When installed properly a 1 inch tile is no more prone to coming loose than a 12 inch tile. People say that because if they are walked on (the tiles, not the people :laughing before they are grouted it is easier for a shoe to place enough leverage on the corner or edge of a smaller tile to release the bond. After they are grouted this leverage is non-existent. The smaller the tile the better grip your bare foot will have because of the grout lines. Smaller tile = more grout lines = more leverage.

A small tile will not leak more than a large tile. That's ludicrous.  Tile and grout are not waterproof. Your shower floor needs to be waterproof before you even touch a piece of tile. The wedi pan will do that. Whoever told you that does not know what they are talking about - or they are listening to erroneous information. Go ahead and laugh at 'em.


----------



## user1007 (Sep 23, 2009)

I agree. And larger tile looks stupid in some small showers IMO. Floor needs to be level for any tile job though.


----------



## Bud Cline (Mar 12, 2006)

*HOLD ON GUYS!!!!!!*

The "key" here is that a WEDI Shower Pan is being used. Man-o-man!

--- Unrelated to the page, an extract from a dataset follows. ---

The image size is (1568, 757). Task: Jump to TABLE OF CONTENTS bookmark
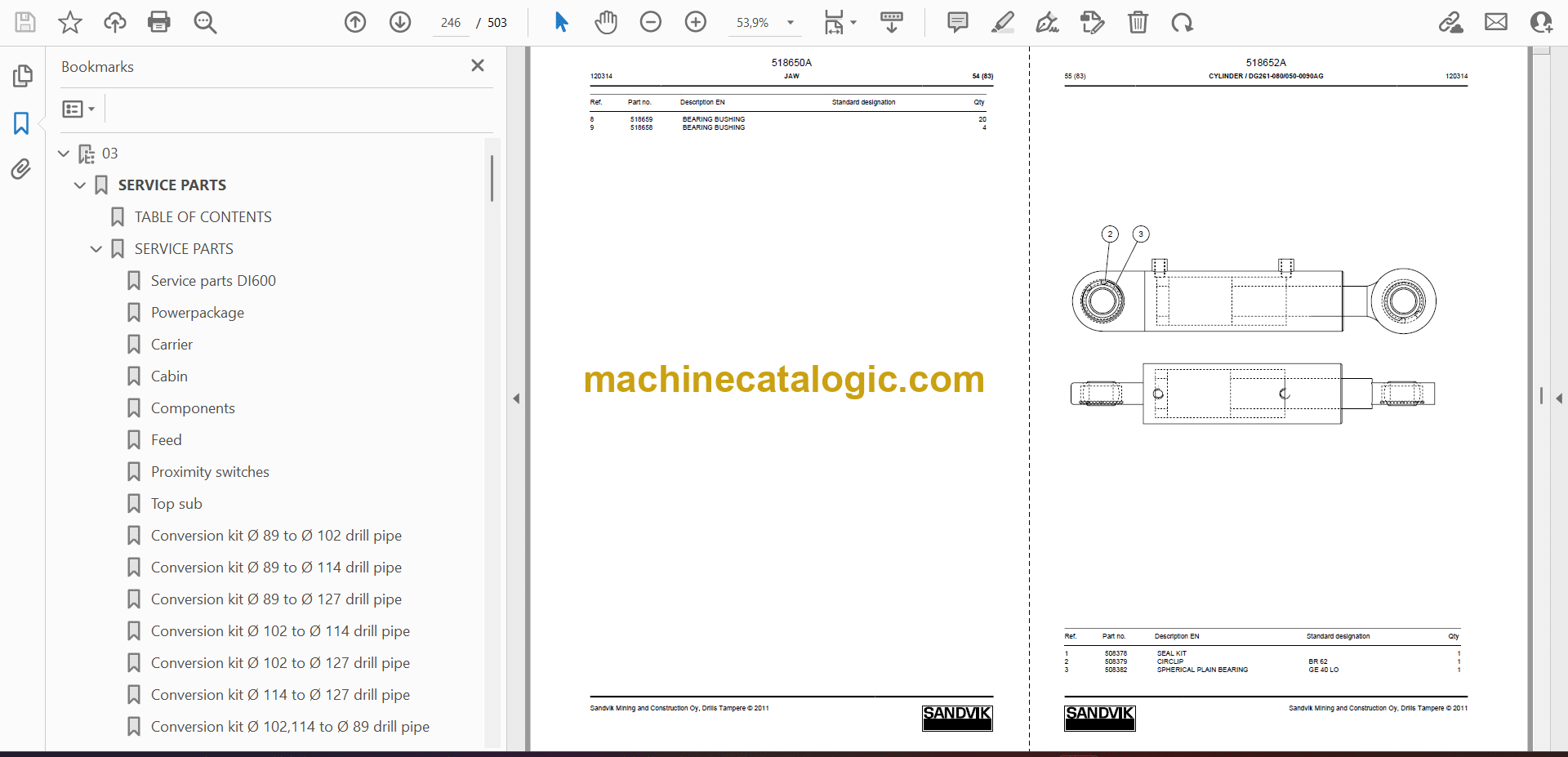point(203,217)
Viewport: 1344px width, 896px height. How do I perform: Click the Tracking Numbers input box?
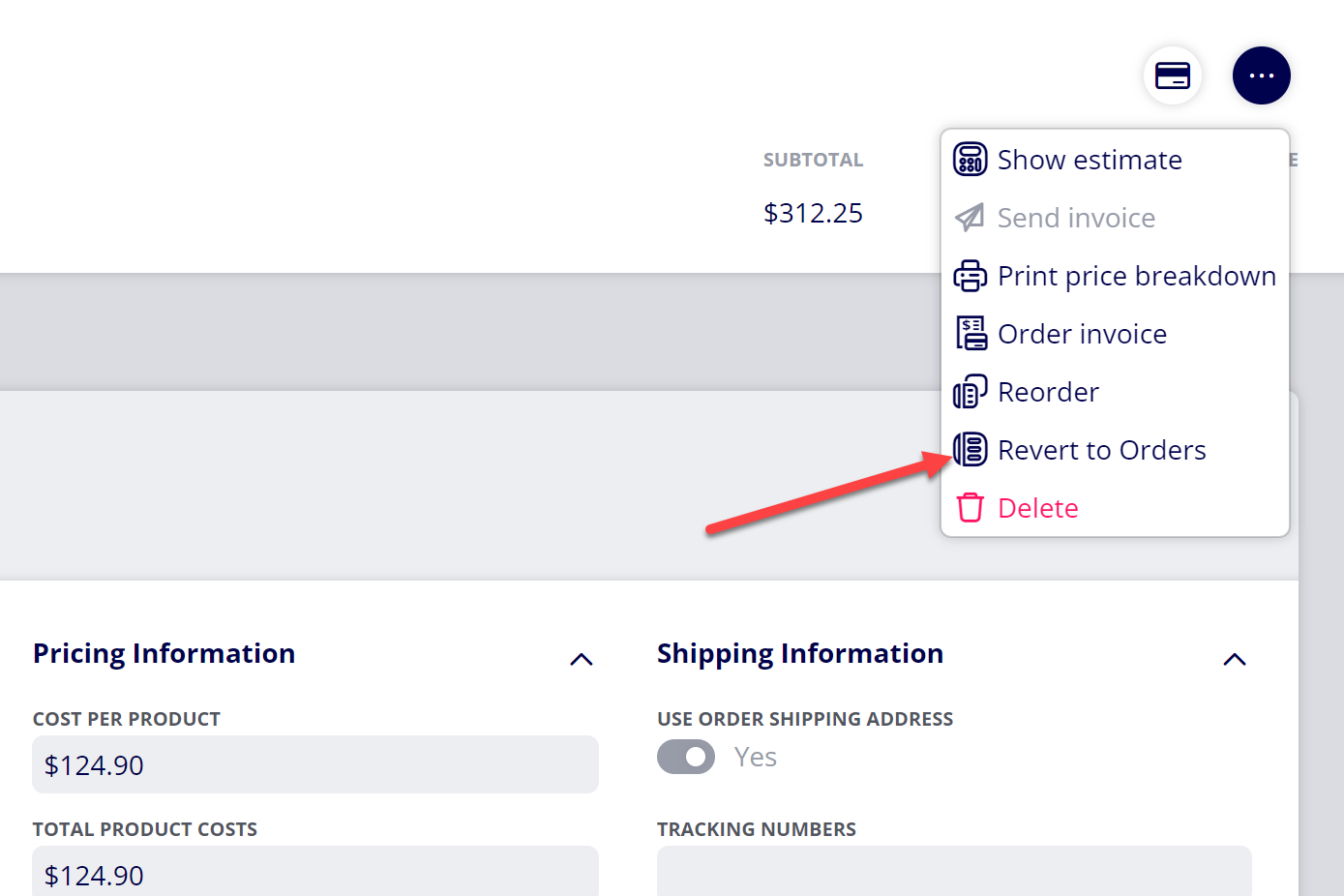point(954,871)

Check with WEDI and see what they say about those small tiles over a "foam" shower pan. Just like KERDI, I'll bet the answer will be "NO WAY - JOSIE".

Small one-inch-tiles WILL NOT disburse the weight over a large area and WILL rock & roll and crack the grout in a short time under the concentrated weight of a persons feet.


----------



## TileArt (Sep 26, 2009)

Yup, Bud's right as usual. I'd forgotten that the Wedi pan is styrofoam.

Switch to a larger tile or fabricate your own pan.


----------



## Mikescott (Dec 14, 2009)

*Wedi allows small tiles*

Wedi allows small tiles on their flooring system if epoxy mortar and grout are used . Just where to get the epoxy product is the challenge. Anyone have suggestions for a brand?


----------



## newmex999 (Dec 3, 2009)

*Mud Shower Pan*

After much thought I am moving forward with a mud shower pan. Cost of the wedi was too much for me to handle. Also, my shower pan is an odd size (30.5x63) so I would have to cut the wedi pan and piece it anyway.

Do any of you guys/gals put any water proofing (tar paper, etc) behind the cement backer board?


----------



## Mickey53 (Aug 12, 2008)

I put 6 mil plastic on the studs behind the Cement Board. I overlap the waterproof membrane at the bottom by 3-4 inches.


----------



## Bud Cline (Mar 12, 2006)

> Do any of you guys/gals put any water proofing (tar paper, etc) behind the cement backer board?


The (tar paper) "moisture barrier" (it's not waterproofing in any way) is only used behind cement boards that are not waterproof. And, if you do not intend to waterproof the wall-boards on the surface.

If waterproof wall-boards are used such as WEDI or Denshield then you don't want the moisture barrier behind those type of boards. It can create issues you won't want to deal with down the road.


----------